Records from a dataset
☆ ☆ ☆ ☆ ☆

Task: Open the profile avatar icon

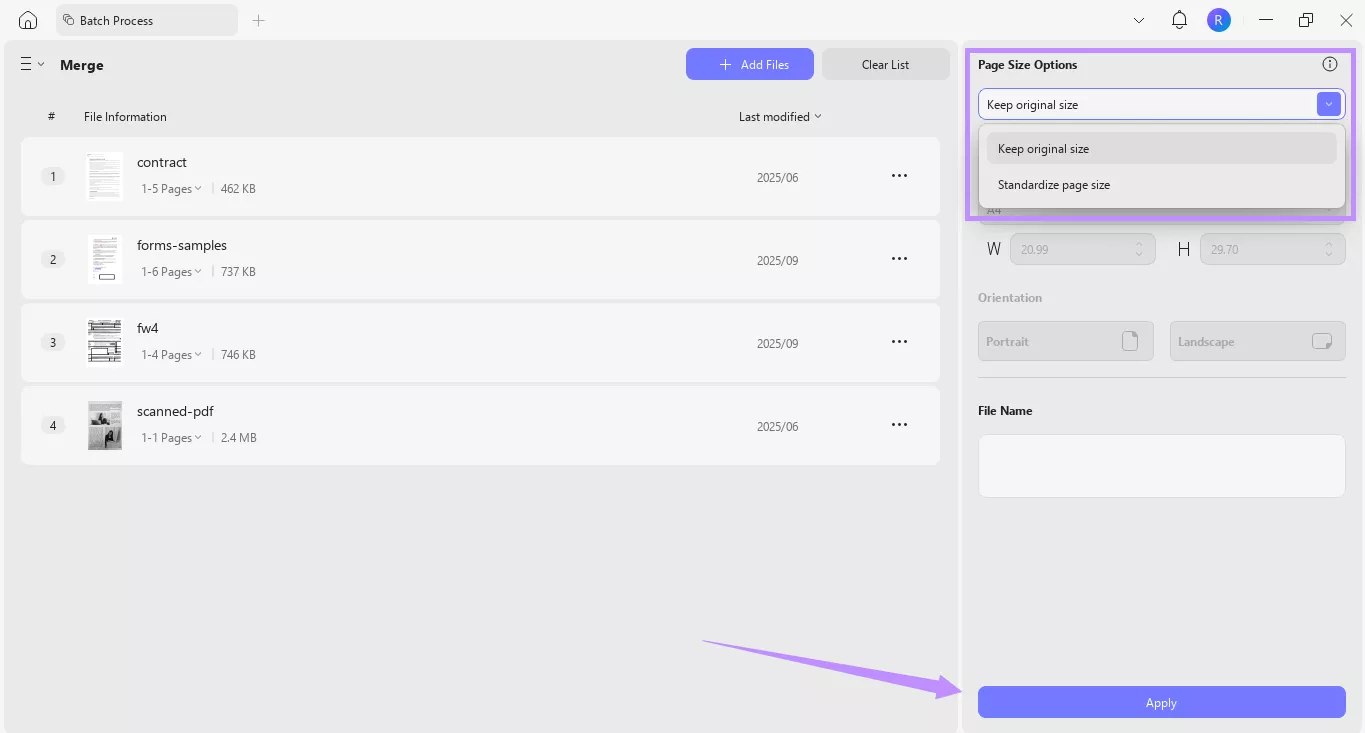Action: 1218,19
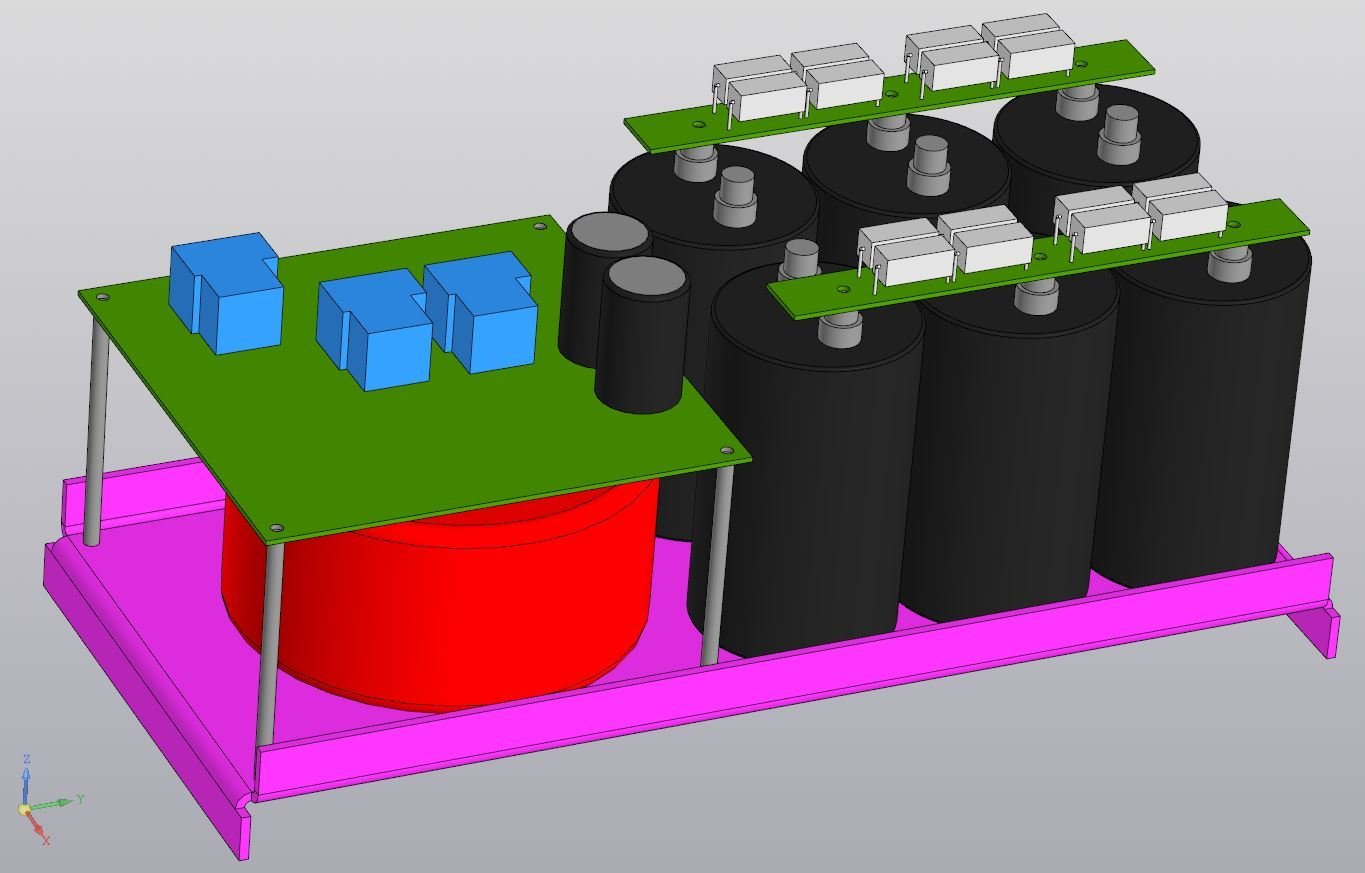Viewport: 1365px width, 873px height.
Task: Click the mounting hole at the board's front-left corner
Action: [x=277, y=528]
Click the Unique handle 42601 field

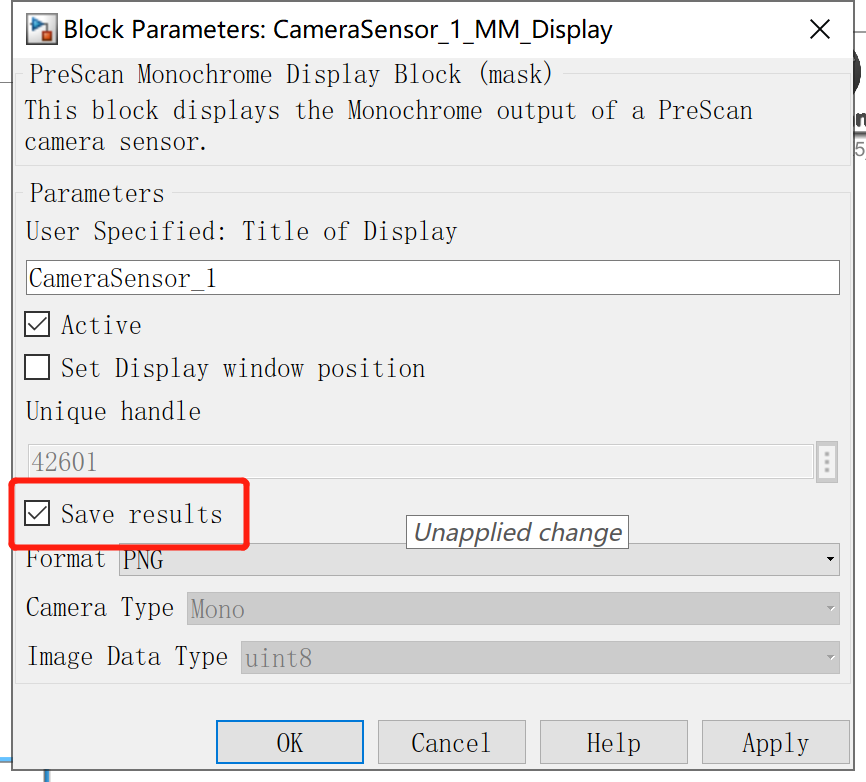click(421, 462)
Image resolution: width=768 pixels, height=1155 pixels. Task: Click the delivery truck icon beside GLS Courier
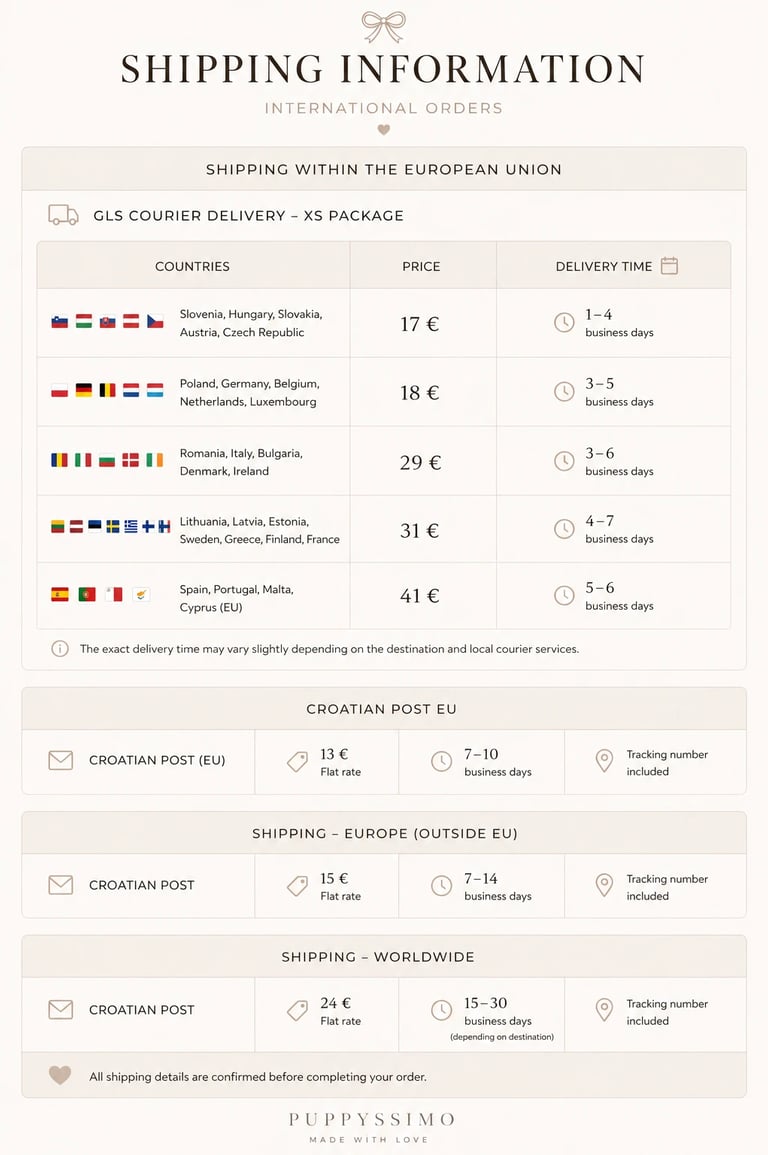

☆ ☆ ☆ ☆ ☆

TASK GOAL: Set down the entries above word for word, but drop any image.

TASK SOLUTION:
Task: Open the profile avatar icon

Action: 1218,19
Viewport: 1365px width, 873px height.
Task: Click the mounting hole at the board's front-left corner
Action: [x=277, y=528]
Click the Unique handle 42601 field

click(421, 462)
Image resolution: width=768 pixels, height=1155 pixels. Task: Click the delivery truck icon beside GLS Courier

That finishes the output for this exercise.